19:10amalloyif you want to find substring matches, that's re-find
19:10amalloy(or re-seq)
19:10PigDudei just want a fast LEFT() test
19:11PigDudeaka startswith
19:11dbaschPigDude: then use startsWith :)
19:11PigDudeah ok
19:12PigDudethanks dbasch
19:35PigDudedo you use :refer [s] or :refer (s)?
19:37technomancyPigDude: use [s]
19:39technomancyclojurebot: import indent is brackets imply all entries are peers, while parens imply that the first entry is different from the rest: http://p.hagelb.org/import-indent.html
19:39clojurebotAlles klar
19:39technomancyclojurebot: who's a good little bot?
19:39clojurebotHuh?
19:40PigDude() just looked weird to me
19:44gfrederickstechnomancy: I'm not sure normal usage is entirely consistent with that
19:45technomancygfredericks: if all your friends jumped off a cliff...
19:45TEttingeryou'd be lonely
19:45jonhhehe
19:46TEttingeralternatively, you'd be a cliff diving competitor
19:48amalloytechnomancy: i'd worry he learned the wrong |is|
19:48amalloyclojurebot: import indent
19:48clojurebotimport indent is brackets imply all entries are peers, while parens imply that the first entry is different from the rest: http://p.hagelb.org/import-indent.html
19:48amalloyokay, fine
19:49gfrederickstechnomancy: alright, I'm gonna go check the leiningen source
19:49TEttingerclojurebot: technomancy is the lord of lein
19:49clojurebotYou don't have to tell me twice.
19:49gfrederickstechnomancy: how would you apply this standard to (:require [leiningen.core.user :as user])?
19:49technomancyamalloy: whew; that's like impossible to correct if you get it wrong iirc
19:49TEttingerclojurebot: technomancy
19:49clojurebottechnomancy is the lord of lein
19:50gfredericksclojurebot: leiningen?
19:50clojurebotleiningen is better at starting clojure than amalloy is
19:50technomancygfredericks: arguably irrelevant since you know it's not going to wrap?

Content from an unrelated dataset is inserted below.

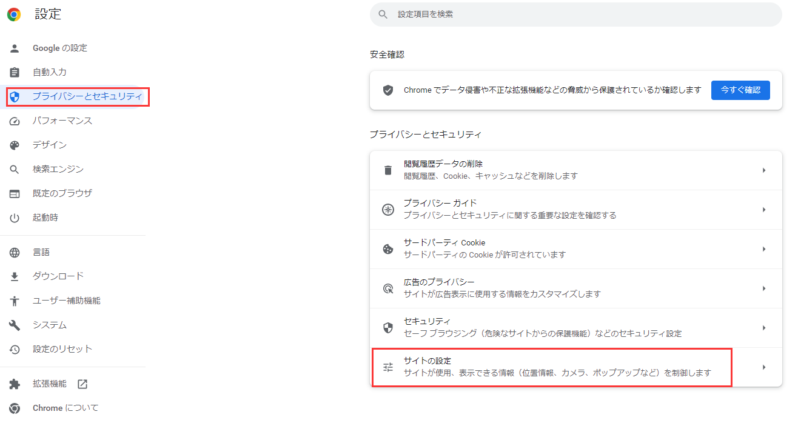The width and height of the screenshot is (798, 426).
Task: Select the プライバシーとセキュリティ shield icon in sidebar
Action: (x=14, y=96)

19:50gfrederickstechnomancy: huh? wrap?
19:50amalloygfredericks: it should be (:require (leiningen.core.user :as user)) according to that rule, except that ns doesn't let you do that
19:50technomancygfredericks: since it's a question of indentation
19:51amalloytechnomancy: i've had it wrap, like (:require [leiningen.core :as user :refer [a b c d e f g]])
19:51gfredericksoh I thought we were discussing [] vs ()

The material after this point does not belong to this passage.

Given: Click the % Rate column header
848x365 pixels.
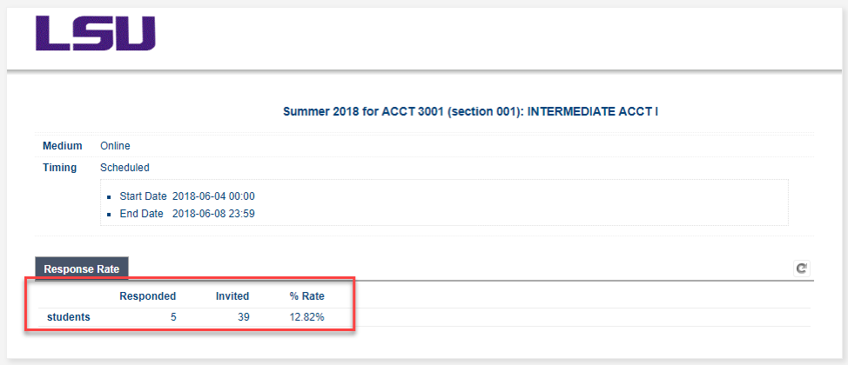Looking at the screenshot, I should click(x=307, y=295).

19:51amalloyoh, but that wrapping happens inside the refer
19:51amalloygfredericks: we are
19:51technomancyamalloy: right
19:51gfredericksI GIVE UP TALKING
19:51amalloytechnomancy's point is that the ()/[] distinction only matters because it changes how emacs indents in the case of line-wrapping
19:51technomancynot just emacs
19:51amalloys/point/claim
19:51technomancybut yeah
19:52bhaumanIs there a way to check what version of cljs is running in the leinigen environment?
19:52technomancyit's relevant when considering collections of arbitrary length
19:52gfredericksokay I think I understand all of the various viewpoints involved in this discussion now
19:53amalloyi'll start writing (:require [leiningen.core.user :refer [a b c d e f g] \n :as user]) just to spite technomancy
19:53nullptrbhauman: lein deps :tree | grep clojurescript
19:54amalloyit'll indent terrible and i'll hate him for it
19:54bhaumannullptr: thanks, I phrased the question wrong I meant from a plugin.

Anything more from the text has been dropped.